What Actually Happened
The bug itself was mundane in hindsight. A subtle interaction between gradient synchronization timing and a custom callback that only appeared under specific worker counts. The kind of thing that hides in the gap between what you expect the system to do and what it actually does.
The AI didn’t have magical access to my codebase. It had my description. And because I was speaking out loud, I gave it full context without the shortcuts I normally take when typing. That completeness is what made the difference. The tool was good. My articulation was better than usual.
That’s the part most people miss when they dismiss these tools or over-credit them.
The Real Skill Shift
The old debugging workflow most engineers run is roughly: hit a wall, dig through documentation, skim Stack Overflow, maybe ping someone senior, eventually brute-force a path forward. That loop works. It’s slow and it scales with seniority, meaning junior engineers get stuck longer.

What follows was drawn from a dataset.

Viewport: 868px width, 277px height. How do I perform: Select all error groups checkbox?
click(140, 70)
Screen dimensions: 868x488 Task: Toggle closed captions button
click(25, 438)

The new workflow is different in one specific way. You externalize your thinking earlier and more completely. You stop treating the problem as something to solve in your head before asking for help. You get the problem out into words fast, with full context, and you use the response as a starting point, not a final answer.
This sounds simple. It is not natural. Engineers are trained to appear competent. Thinking out loud feels like admitting you don’t already know the answer.
What Paul Conyngham Did for His Dog
I came across a story recently that made my debugging moment feel small by comparison. A person named Paul used ChatGPT, Gemini, and Grok to help design a personalized mRNA cancer vaccine protocol for his dog Rosie, whose cancer had been missed for roughly eleven months before progressing badly. He worked through chemo, immunotherapy, and multiple surgeries, then sequenced Rosie’s normal DNA, tumor DNA, and tumor RNA to identify what was actually driving the cancer. AI helped him design the analysis pipeline, interpret results, and narrow the target list. Labs and scientists handled the actual manufacturing, ethics approvals, and treatment. Months later, some tumors began shrinking.
One person, operating more like a research team than an individual. That framing from Min Choi’s coverage of the story is exactly right, and it’s the same dynamic I experienced at a much smaller scale.
The Leverage Is Real, But So Is the Gap
What I keep coming back to is this: the tool amplifies what you bring to it. Paul brought months of determined learning and genuine domain curiosity. I brought three hours of accumulated context about a specific system failure. In both cases, the AI had something real to work with.
When people treat these tools as search engines with better prose, they get mediocre results. When they treat them as a thinking partner who needs full context and clear framing, the results shift noticeably.
The skill that matters now is not knowing every answer. It’s knowing how to explain a problem completely enough that any intelligent entity, human or otherwise, can engage with it usefully. That is a craft. It takes practice.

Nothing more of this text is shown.